Print the material below word for word, starting at the line that contains "This screenshot has" and ending at the line that contains "Click the Avere", with both of those lines included.

→ **DATA RECORDS**

● ● ● ● ● ● ●

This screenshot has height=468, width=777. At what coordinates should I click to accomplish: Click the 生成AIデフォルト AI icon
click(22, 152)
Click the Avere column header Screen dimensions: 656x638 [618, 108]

● ● ● ● ● ● ●

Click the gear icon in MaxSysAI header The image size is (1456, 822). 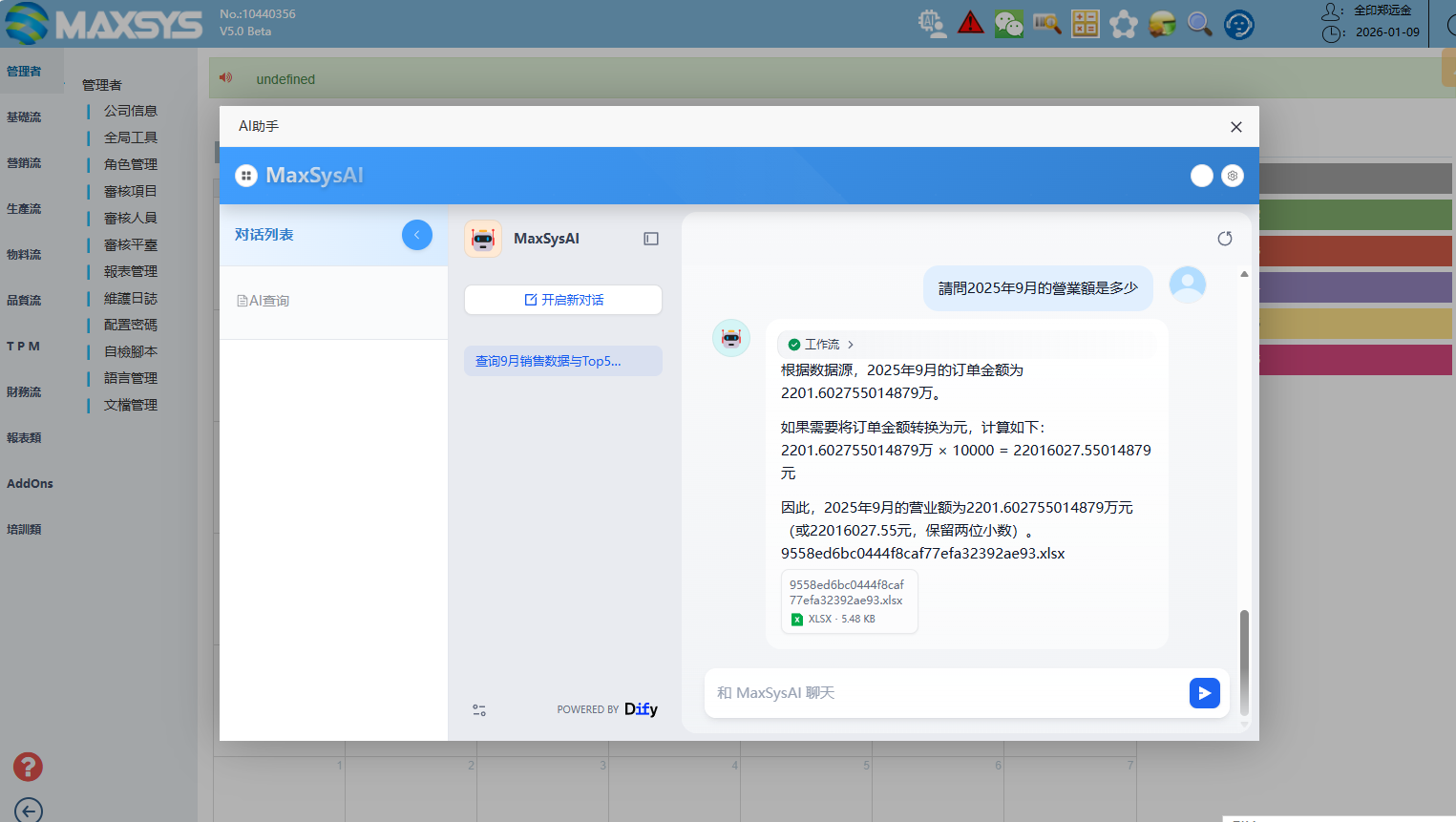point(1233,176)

● ● ● ● ● ● ●

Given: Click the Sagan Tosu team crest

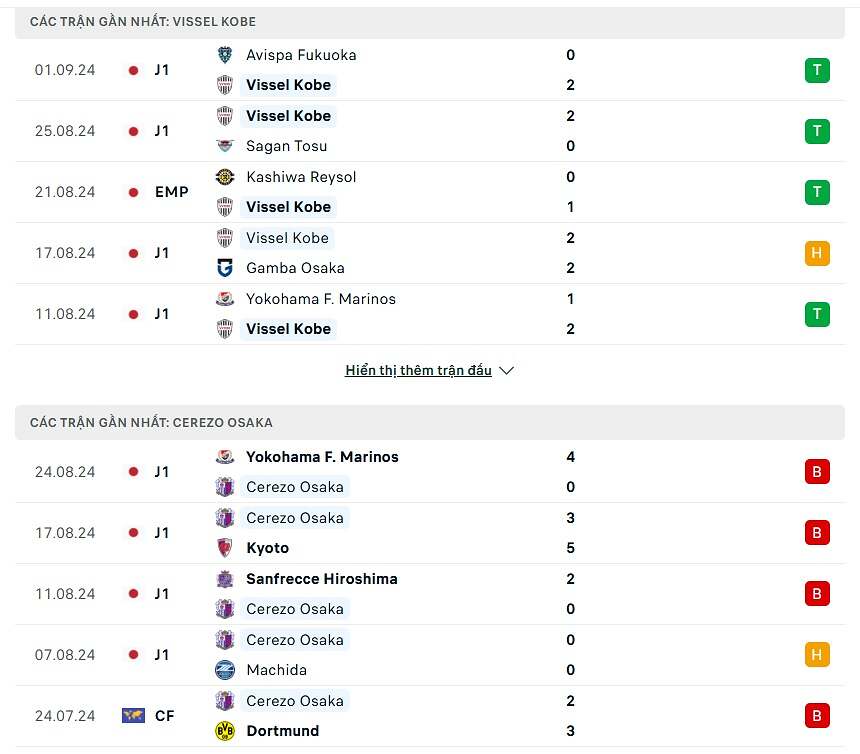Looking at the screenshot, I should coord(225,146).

● ● ● ● ● ● ●

→ **REPLY**
This screenshot has height=468, width=777. At what coordinates should I click to accomplish: Click the 生成AIデフォルト AI icon
click(22, 152)
Click the Avere column header Screen dimensions: 656x638 [618, 108]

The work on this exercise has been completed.